Japanese Patent Application No. J61277685 describes indolizidine derivatives which are reported to be useful as immune regulators, which can be administered orally or parenterally at a dose of about 0.1-100 ml/kg a day. It is also reported that the indolizidine derivatives may be used in combination with antitumour agents, antimicrobial agents or antiinflammatories.
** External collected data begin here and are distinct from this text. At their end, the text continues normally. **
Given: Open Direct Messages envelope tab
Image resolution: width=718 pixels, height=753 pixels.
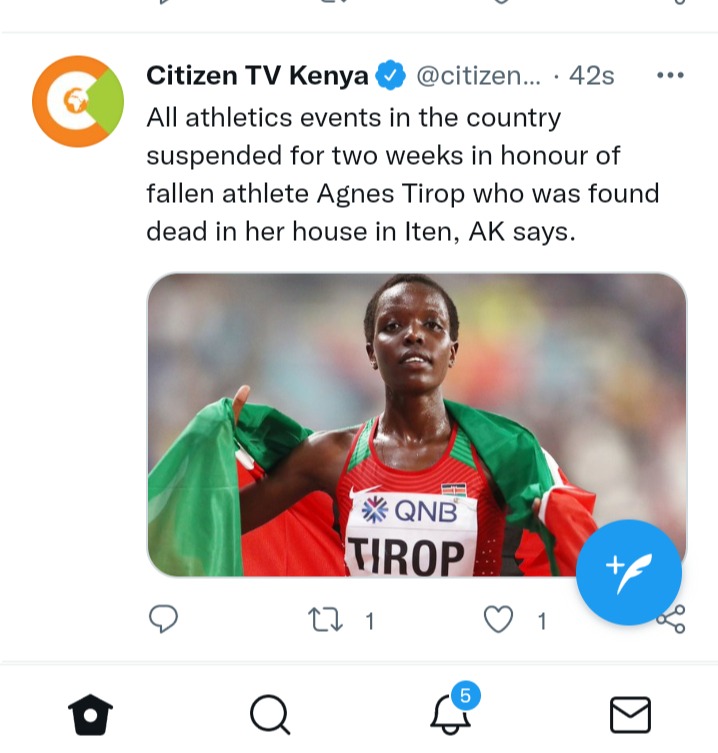Looking at the screenshot, I should pos(630,715).
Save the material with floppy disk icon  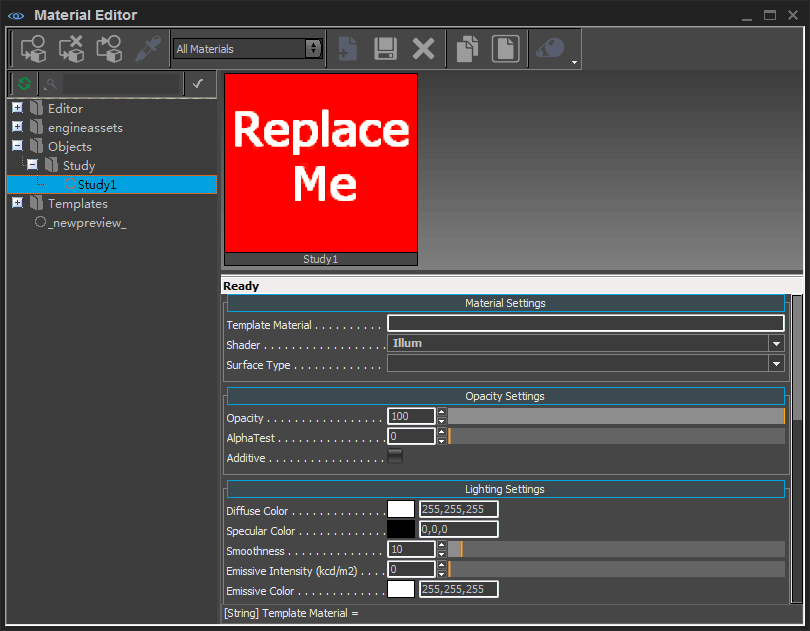tap(385, 48)
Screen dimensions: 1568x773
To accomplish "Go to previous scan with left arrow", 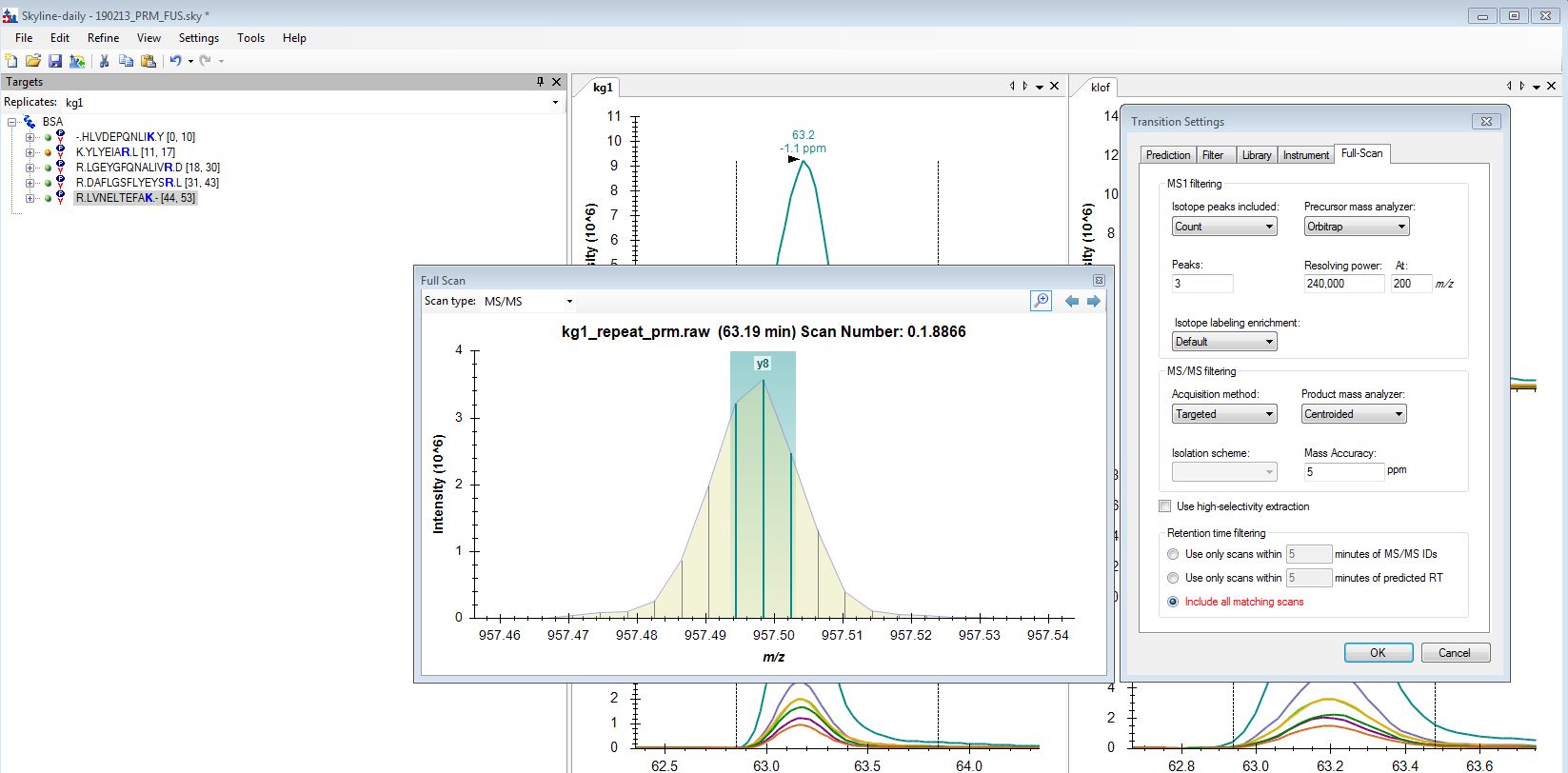I will coord(1072,301).
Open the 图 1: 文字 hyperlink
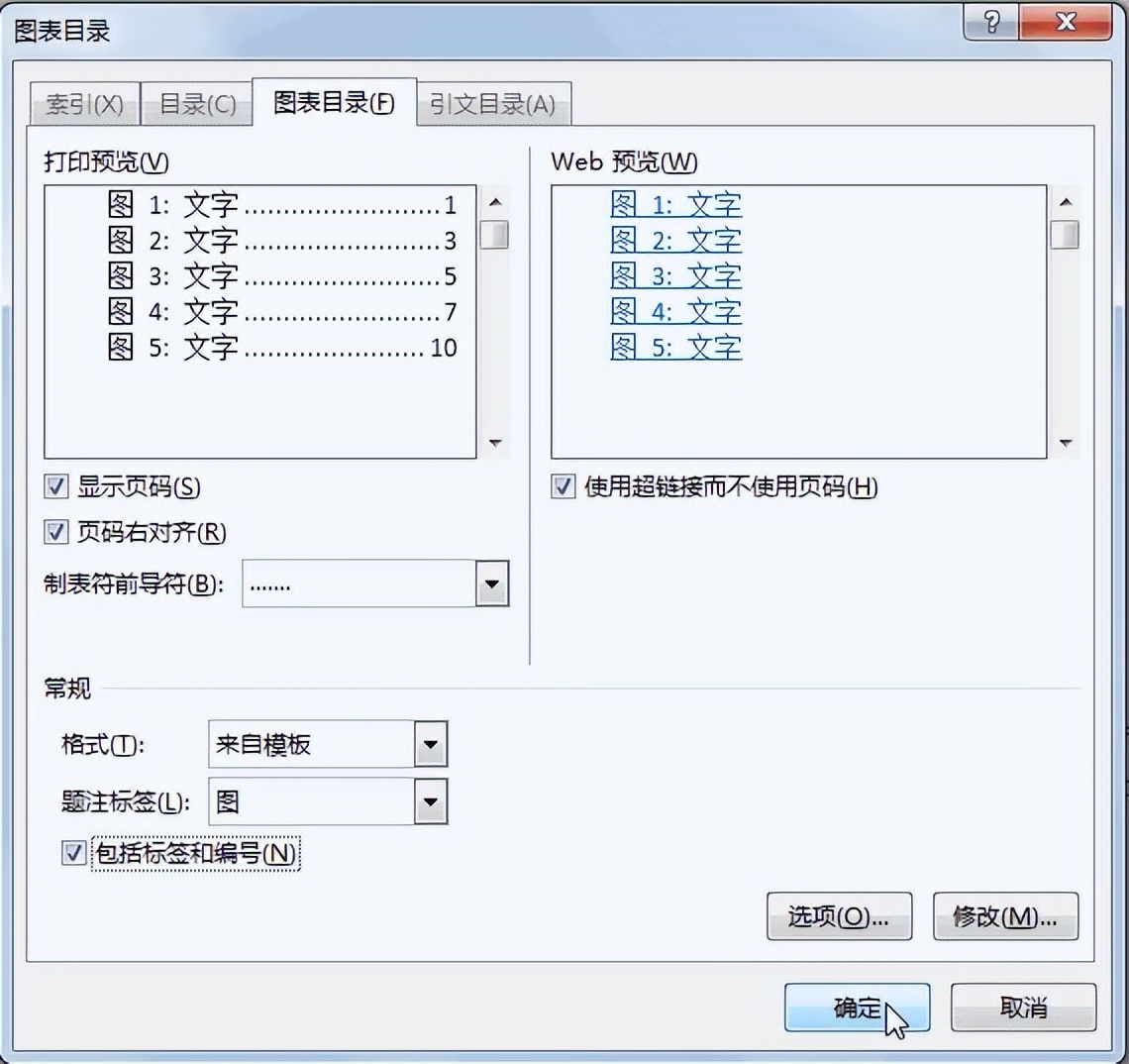Viewport: 1129px width, 1064px height. [x=675, y=205]
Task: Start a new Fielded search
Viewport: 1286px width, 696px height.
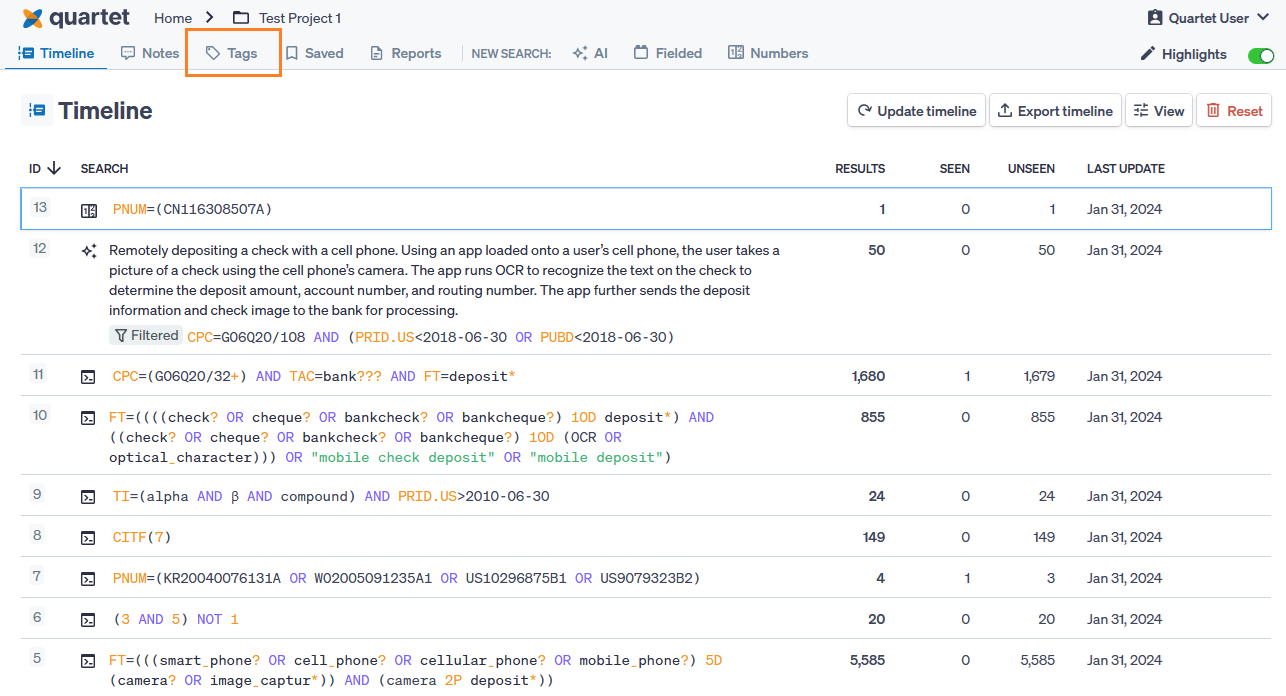Action: point(668,54)
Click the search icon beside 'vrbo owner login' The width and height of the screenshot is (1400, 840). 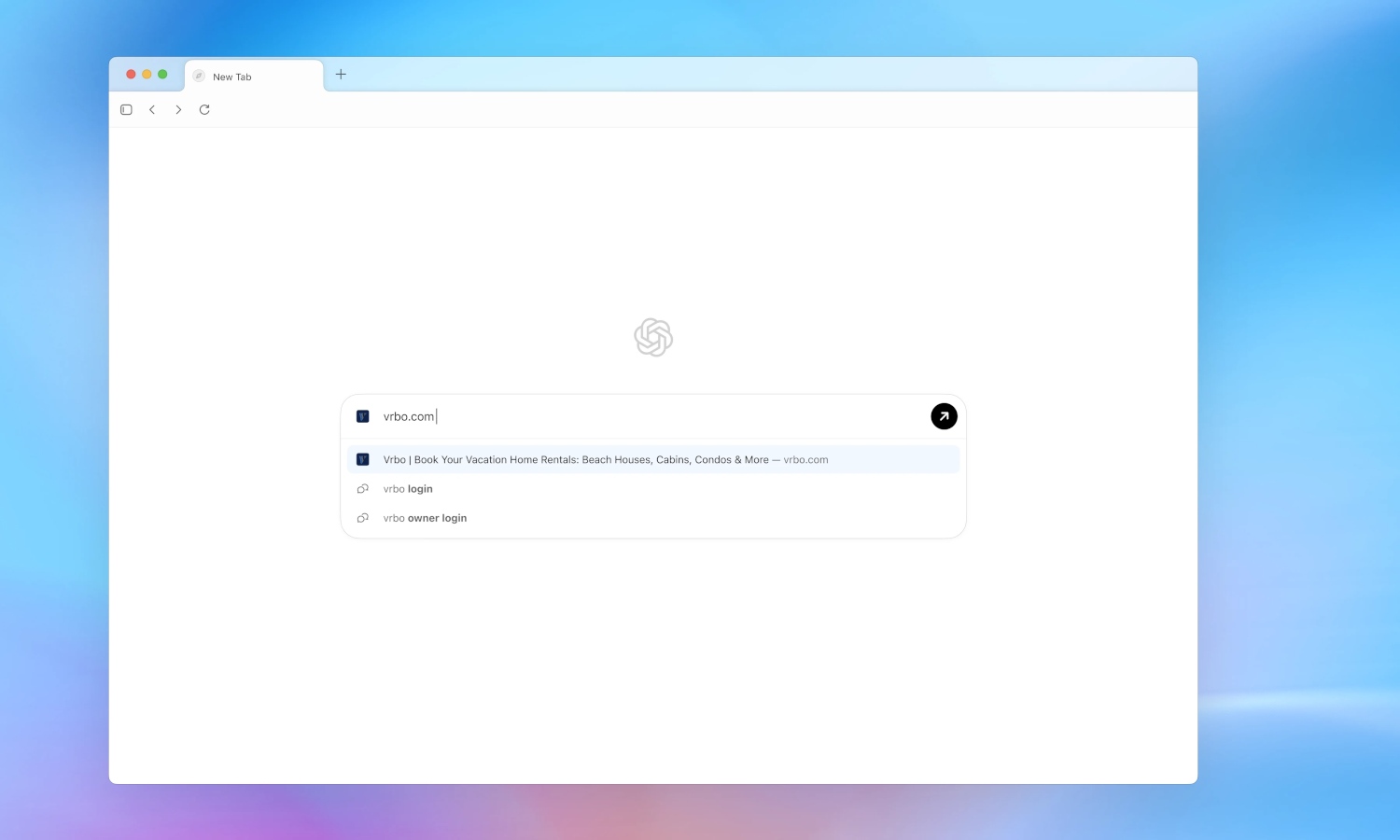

Carbonoyloxy substitutions at the 2 and 8 carbons of swainsonine have been reported to reduce inhibitor activity by 2-3 orders of magnitude for Jack Bean and MDAY-D2 tumor cell lysosomal mannosidases in vitro. However, 2-p-nitrobenzoyloxy, 2-octanoyloxy- and 2-butanoyloxy-derivatives of swainsonine retained full activity as inhibitors of Golgi oligosaccharide processing in viable MDAY-D2 tumor cells. Inhibition of oligosaccharide processing was reduced by the esterase inhibitor diethyl p-nitrophenyl phosphate, suggesting that while the compounds are relatively poor inhibitors of mannosidase in vitro, the compounds enter cells at a rate comparable to that of swainsonine and are converted to swainsonine by cellular esterases. The more lipophilic esters, 2-benzoyloxy-swainsonine, 2-toluoyloxy-swainsonine, 8-palmitoyloxy-swainsonine and 8-myristinoyloxy-swainsonine, showed IC.sub.50 values at least 10 times higher for inhibition of Golgi oligosaccharide processing, probably due to less efficient entry of the compounds into tumor cells. The anti-metastatic activities of swainsonine and two analogs were tested and shown to correlate with the IC.sub.50 values for inhibition of Golgi oligosaccharide processing in cultured tumor cells. In vivo, SW and the analogues were administered intraperitoneally to mice and found to have comparable activities as stimulators of bone marrow cell proliferation. (Dennis, J. W. et al. Biochemical Pharmacology 46:1459-1466, 1993).
Selected swainsonine analogues, in particular 2-substituted analogues, and methods for preparing the analogues are described in U.S. Pat. No. 5,466,809.